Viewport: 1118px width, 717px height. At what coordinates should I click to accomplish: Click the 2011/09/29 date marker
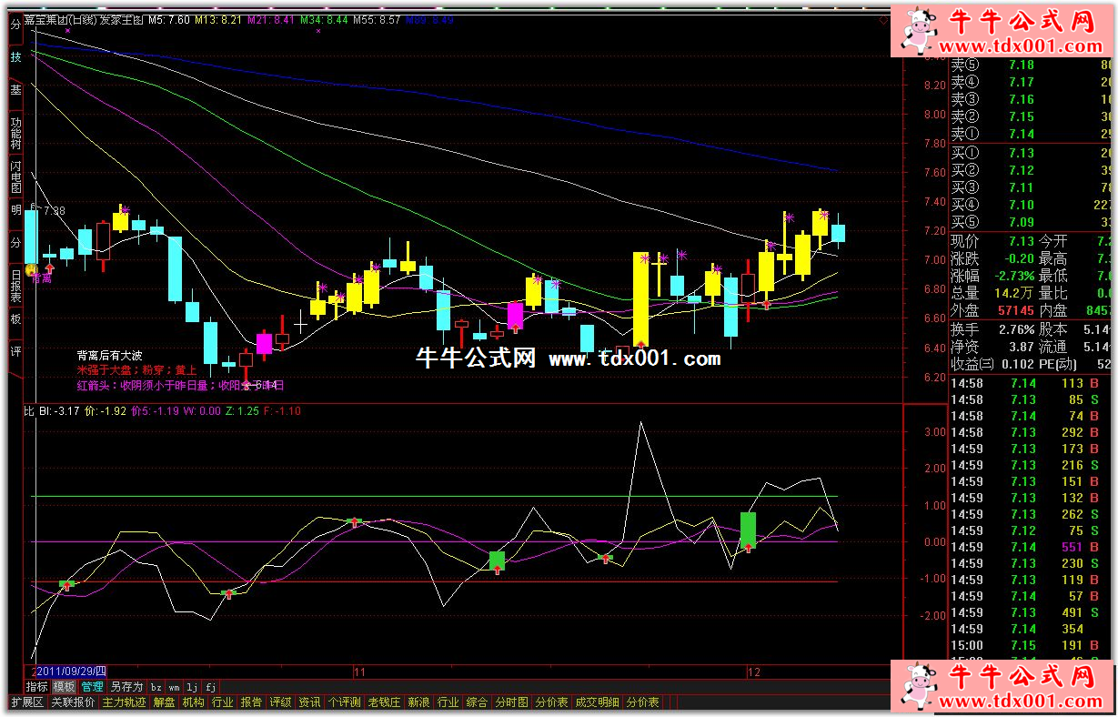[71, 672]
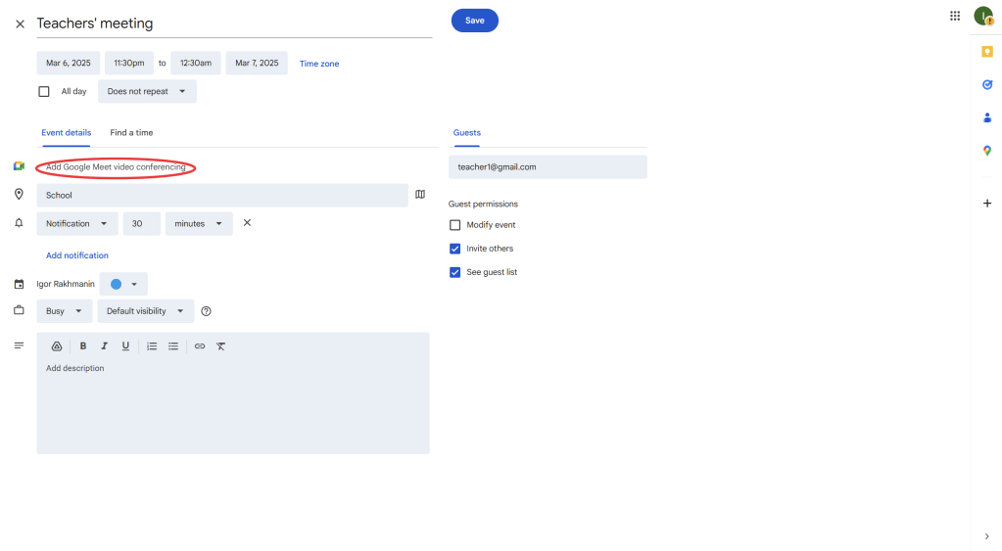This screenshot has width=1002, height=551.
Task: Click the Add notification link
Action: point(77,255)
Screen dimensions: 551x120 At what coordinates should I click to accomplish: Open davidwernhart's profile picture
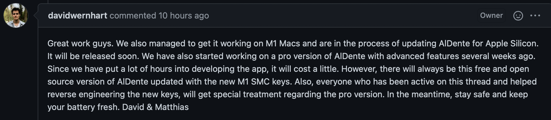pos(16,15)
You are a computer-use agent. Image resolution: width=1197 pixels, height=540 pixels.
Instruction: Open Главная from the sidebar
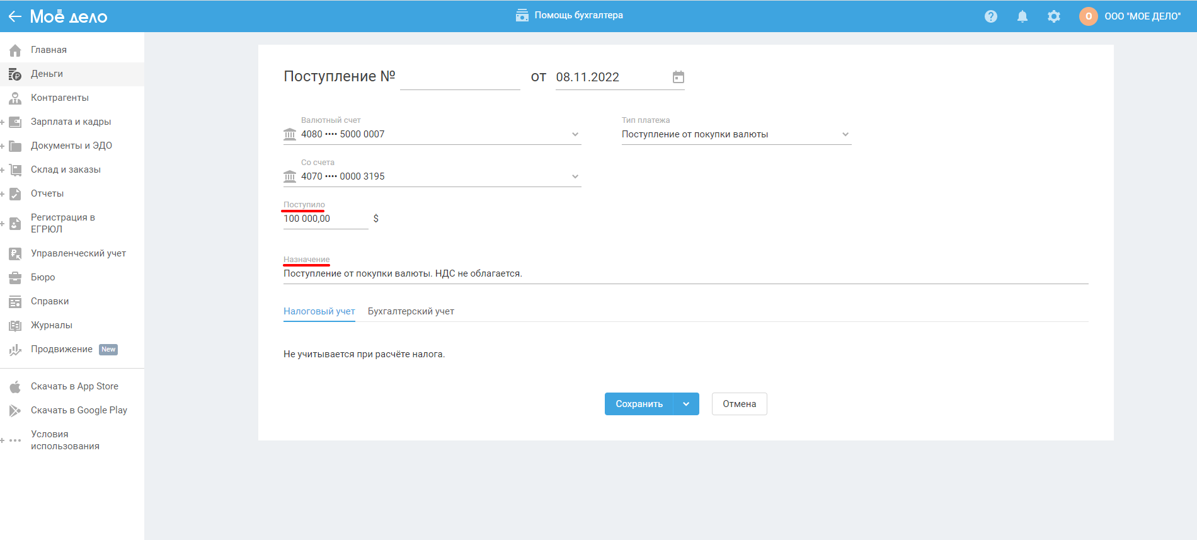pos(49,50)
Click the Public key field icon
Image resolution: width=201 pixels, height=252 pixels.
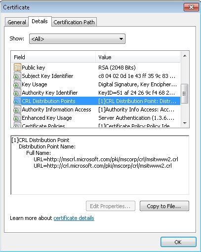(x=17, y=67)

==

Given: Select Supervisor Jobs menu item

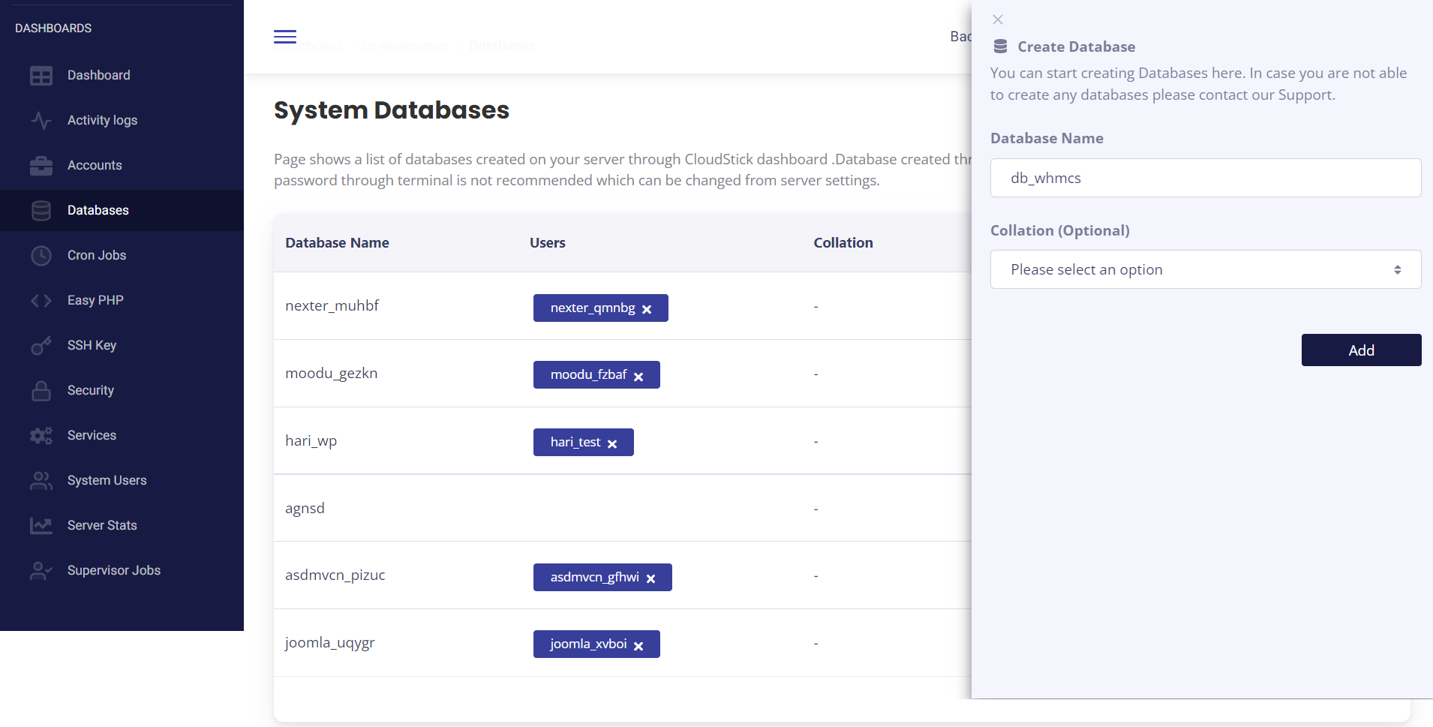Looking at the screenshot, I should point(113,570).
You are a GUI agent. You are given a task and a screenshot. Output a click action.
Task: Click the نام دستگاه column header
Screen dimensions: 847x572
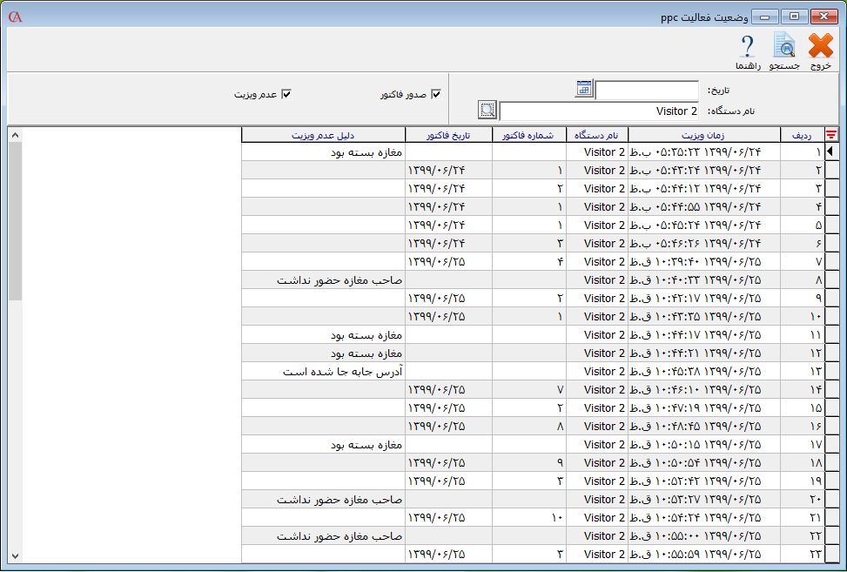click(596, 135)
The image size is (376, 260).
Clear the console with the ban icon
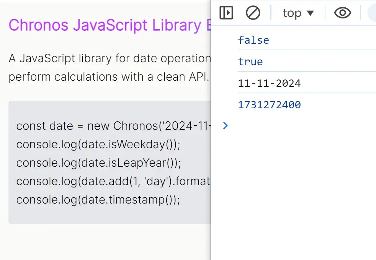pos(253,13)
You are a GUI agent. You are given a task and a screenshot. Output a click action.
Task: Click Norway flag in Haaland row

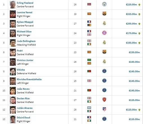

---

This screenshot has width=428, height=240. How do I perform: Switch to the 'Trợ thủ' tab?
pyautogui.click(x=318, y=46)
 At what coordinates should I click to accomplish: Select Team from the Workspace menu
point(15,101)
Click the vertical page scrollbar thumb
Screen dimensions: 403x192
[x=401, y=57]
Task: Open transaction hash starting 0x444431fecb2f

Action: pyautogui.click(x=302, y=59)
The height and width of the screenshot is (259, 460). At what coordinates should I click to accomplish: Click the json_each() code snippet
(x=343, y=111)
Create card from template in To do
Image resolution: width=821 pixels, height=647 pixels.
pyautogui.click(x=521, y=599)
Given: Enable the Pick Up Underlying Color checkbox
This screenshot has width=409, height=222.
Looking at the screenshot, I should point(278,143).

> _Exercise instructions_
All pictures are to be skipped. Output, word for word, the lines in the data above starting at the line containing "Viewport: 1118px width, 717px" and ending at the line containing "Click the Public key field icon".

> _Task result_
Viewport: 1118px width, 717px height. At what coordinates should I click to accomplish: Click the 2011/09/29 date marker
[71, 672]
This screenshot has width=1002, height=551.
Task: Click the Add notification link
Action: point(77,255)
Screen dimensions: 551x120 At what coordinates should I click to accomplish: Open davidwernhart's profile picture
pos(16,15)
You are a computer-use agent. Image resolution: width=1197 pixels, height=540 pixels.
Instruction: Open Главная from the sidebar
pos(49,50)
Click the Public key field icon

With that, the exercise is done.